Technical Abstract: 1. Plant VOC emission can be induced or suppressed after herbivory, oviposition, or pollination, which may influence other trophic levels. Sometimes, a single insect species has multiple roles when interacting with a plant, e.g. as pollinator and herbivore. 2. Two experiments tested whether 14 selected constitutively emitted volatile organic compounds (VOCs) had quantitative temporal emission patterns for 3d following pollination or oviposition by Hadena bicruris Hufnagel 1766 (lychnis moth; Noctuidae) on Silene latifolia Poir. (white campion; Caryophyllaceae) female flowers. VOCs included ß-CAR = ß-caryopyllene, (E)-ß-FAR = (E)-ß–farnesene, 4-HEP = 4-heptanone; LA A - lilac aldehyde A, LA B = lilac aldehyde B, LA C = lilac aldehyde C, LA D = lilac aldehyde D, LIN = linalool, LOX = linalool oxide, ß-MYR = ß-myrcene, (Z)-OCI = (Z)-ß-ocimene, PHE – phenylacetaldehyde, ß-PIN = ß-pinene, and VER = veratrole. Follow-up experiments examined temporal VOC patterns with neighboring unpollinated or unoviposited plants. 3. Pollinated S. latifolia had slight suppression of two terpenes (ß-PIN, LIN) but progressively greater suppression of several aldehydes and two other terpenes (LA A - D, VER, and LOX). Some VOCs were induced (4-HEP, LIN, ß-MYR, and ß-PIN) or suppressed (LA B and VER) after H. bicruris oviposited onto S. latifolia, while for other VOCs the degree of induction ((Z)-OCI, ß-CAR, (E)-ß-FAR) or suppression (LA A & C) progressively decreased by 3d. Unpollinated S. latifolia neighboring a pollinated plant essentially had no VOC emission alteration.

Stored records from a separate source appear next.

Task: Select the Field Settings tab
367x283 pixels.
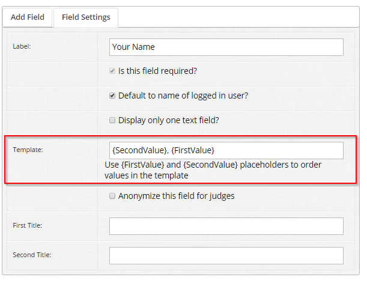Action: click(86, 17)
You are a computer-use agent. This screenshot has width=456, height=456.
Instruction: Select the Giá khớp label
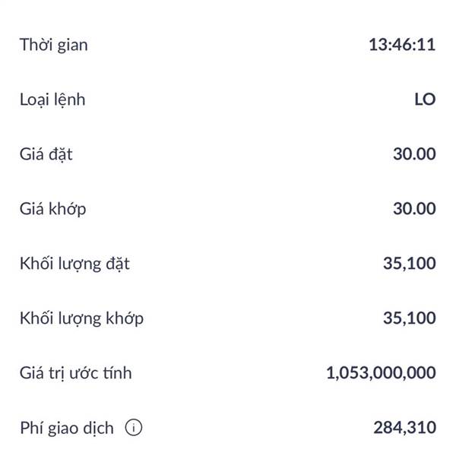(x=53, y=209)
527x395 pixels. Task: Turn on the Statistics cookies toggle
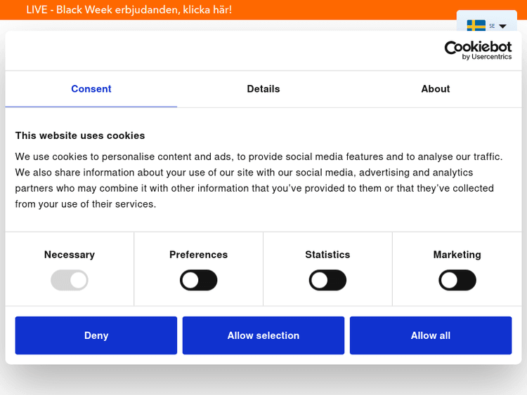click(327, 281)
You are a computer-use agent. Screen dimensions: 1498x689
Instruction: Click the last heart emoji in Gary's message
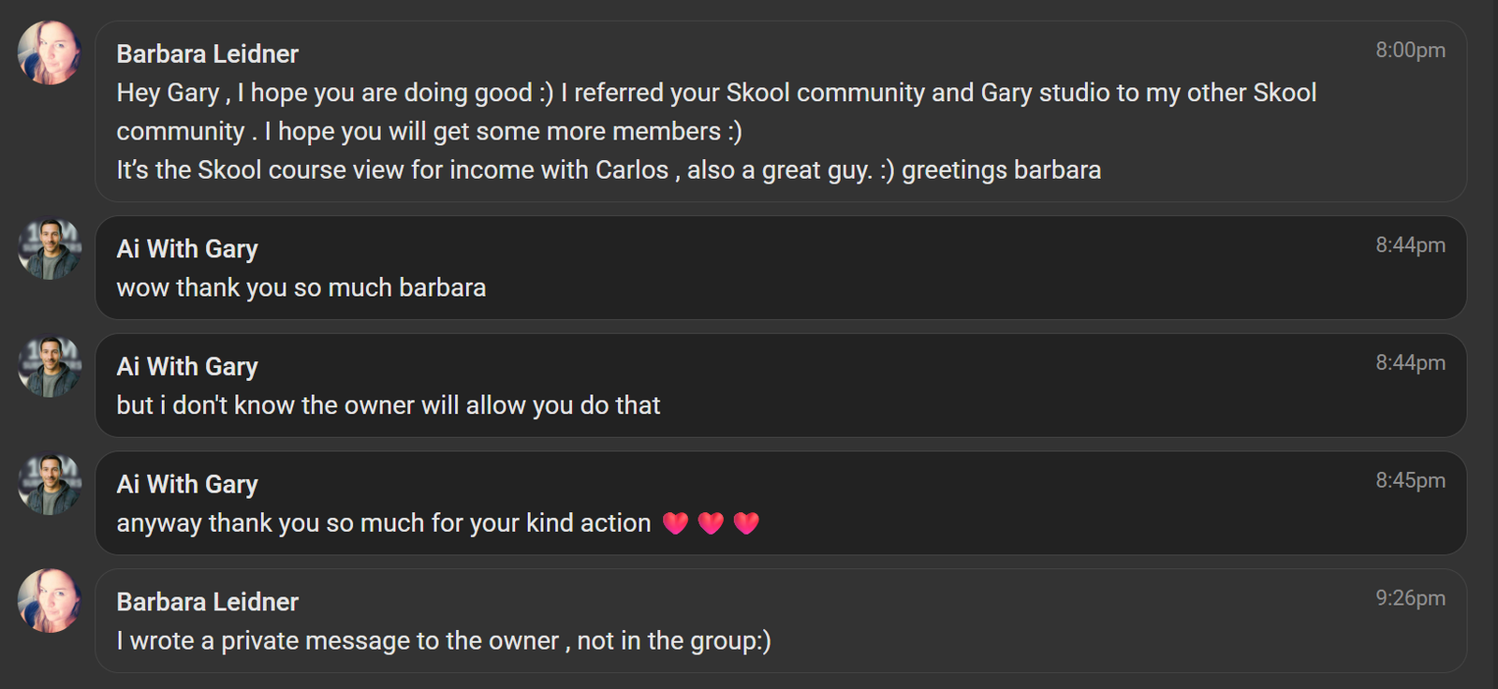(x=746, y=523)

However, following 24h exposure to a neighboring oviposited conspecific at 1m, unoviposited S. latifolia had VOC induction across all 3d (ß-PIN, ß-MYR), or brief induction ((E)-ß-FAR, ß-CAR, and LIN) or suppression (LA A, VER, and LOX). 4. Pollination of S. latifolia by H. bicruris mostly suppressed VOC production, and neighboring plant VOC production was essentially unaltered. Floral VOC reduction after pollination may help to avoid oviposition. Neighboring plant VOC induction was weaker than but paralleled oviposited S. latifolia VOC responses. These S. latifolia VOC changes after H. bicruris oviposition may help attract natural enemies to eggs, while neighboring plants can prepare when an herbivore is nearby.